Isn't this the primary goal of every audiophile: a sound as accurate and neutral as possible, at least a sound with as little flaws as possible? So isn't it interesting to know which audio format comes closest to this goal? If you have to deal with an audio format with inherent flaws, there's the need for compensating (or forgiving) gear from the very beginning, with a high likelihood that this won't be the theoretically best and most accurate gear. I'm an absolute believer in synergies -- another word for compensating effects: flaws compensating for the flaws of the other components in the chain. Wouldn't it be great to know that you can at least rely on what the source format offers?
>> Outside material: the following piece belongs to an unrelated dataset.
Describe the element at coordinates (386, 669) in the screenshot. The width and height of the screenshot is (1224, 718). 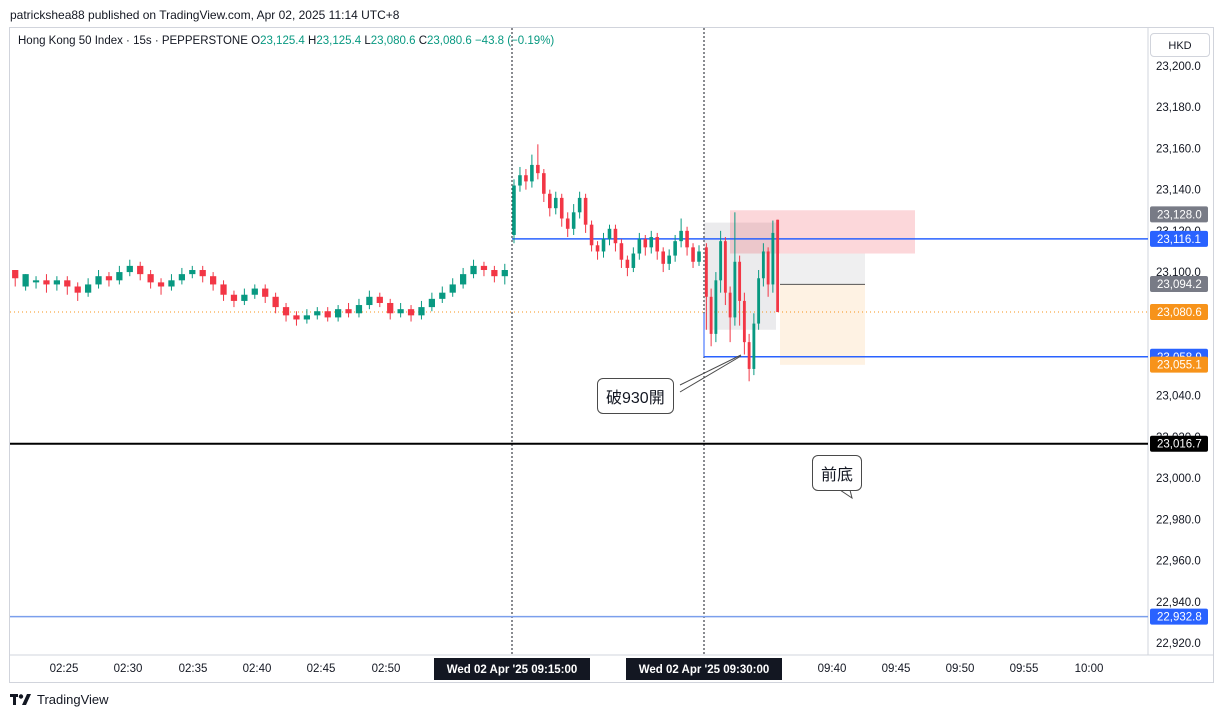
I see `x-tick-label: 02:50` at that location.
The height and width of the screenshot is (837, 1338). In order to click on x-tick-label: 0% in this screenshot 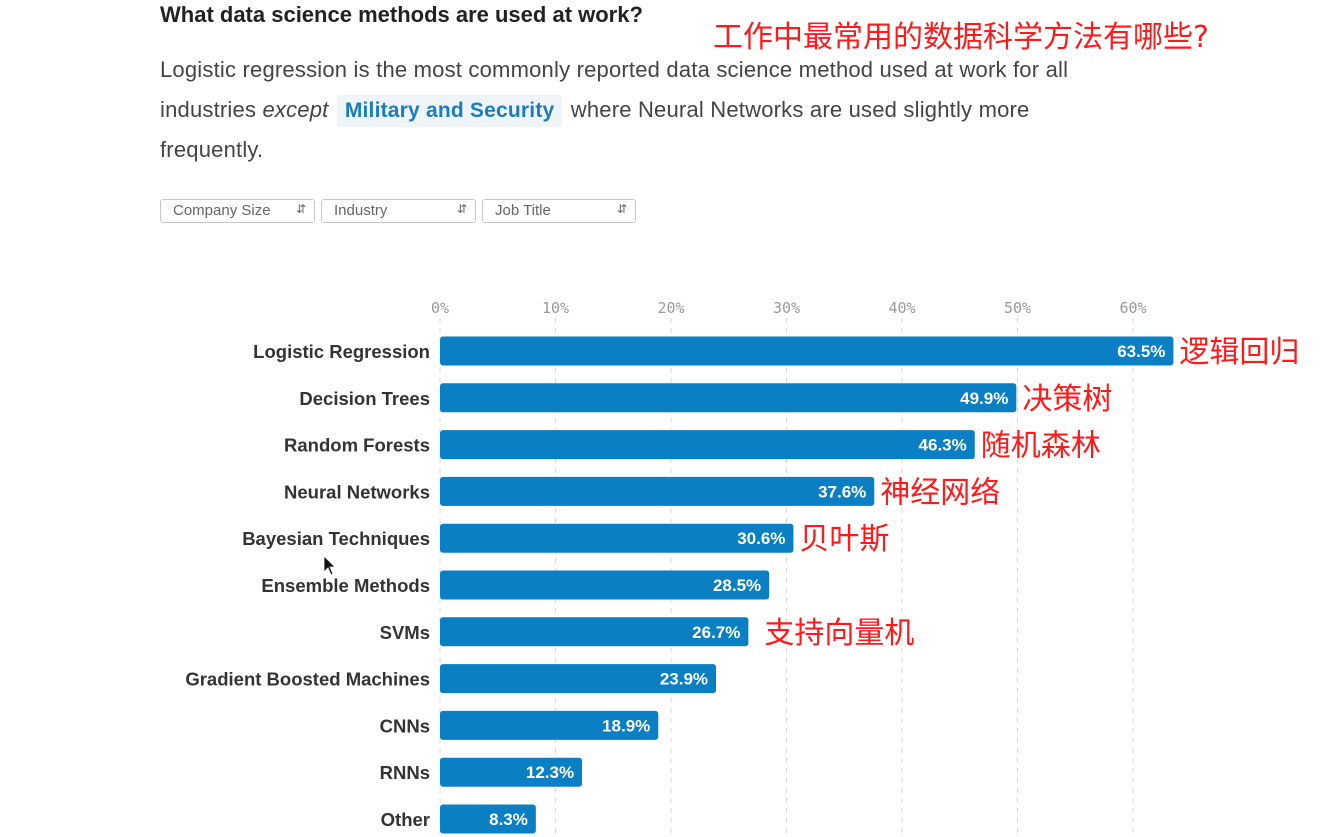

As to the sonic beauty of vinyl: nothing against liking or even preferring it to digital. But I'm rather sure that it's wrong to equate euphony with fidelity. My own experiences with audio devices have taught me otherwise. Renouncing the preamp and replacing it by a simple attenuator was a sobering experience. Luckily, as a speaker builder, I could mess around with the tuning of my speaker's crossover network and once the sweet spot was found to discover that the setup sounds better than ever. A highly accurate source signal seems to be much more critical in view of the overall sonic balance in its finest facets than a euphonically or otherwise colored signal, such as from the radio or the turntable. Another experiment was renouncing the headphone amp and connecting the HD 600/650 directly to the DAC's line out. The resulting sound was so revealing that I had troubles to accept all the hard edges and the lack of warmth in the beginning. Changing the DAC and finally the cables brought the ultimate revelation: accuracy doesn't mean beauty, but the beauty can absolutely be in the accuracy once you're ready to take the plunge and have the right, synergetic equipment.
Of course there's room left for speculation why digital -- provided that it's indeed more accurate -- is more critical. One reason could be that it reveals all the flaws in a recording caused by the recording equipment (not to speak of bad microphone placement/mixing/equalizing, etc.). I'm sure the microphones used today are still far from being perfect, from delivering a perfectly pure electrical equivalent of the acoustic event, just to name the most obvious issue. The other possible perspective, which doesn't exclude the aforementioned, is the imperfection of the CD format, making the sound heard through highly revealing equipment less favorable than through more forgiving and less transparent gear. I have my own assumptions about the cause for the often lamented «digital» sound, especially in the context of low-res PCM. Apart from the plausible flaws in the players and DACs, such as jitter, converter nonlinearity and quantization noise, the main reason could be the sharp low-pass filter at 20 kHz -- independent of its implementation (analog brickwall filter, digital up-/oversampling filter) and to a lesser degree also valid for time-optimized and filterless designs due to the fact that there has to be filtering before A/D conversion anyway.
I've already explained a few posts earlier what I think sharp low-pass filters do to the sound. But why doesn't e.g. FM radio have a «digital» timbre as well, considering it also suffers from abrupt low-pass filtering? And why can tube-based amplification stages eliminate it to a certain degree? Based on the fact that the sharp low-pass filter creates a resonance with side effects reaching deep into the audible range, the main audible effect is that of smeared transients in the treble -- giving the impression of coolness and glossiness/glassiness. This phenomenon can be compensated by a relatively high amount of harmonic distortion, virtually «restoring» some of transient sharpness in the treble by adding sharp-edged components otherwise completely missing (this can also apply to vinyl in the case of a digital master, BTW). I hope my way of portraying the scenario is passably understandable.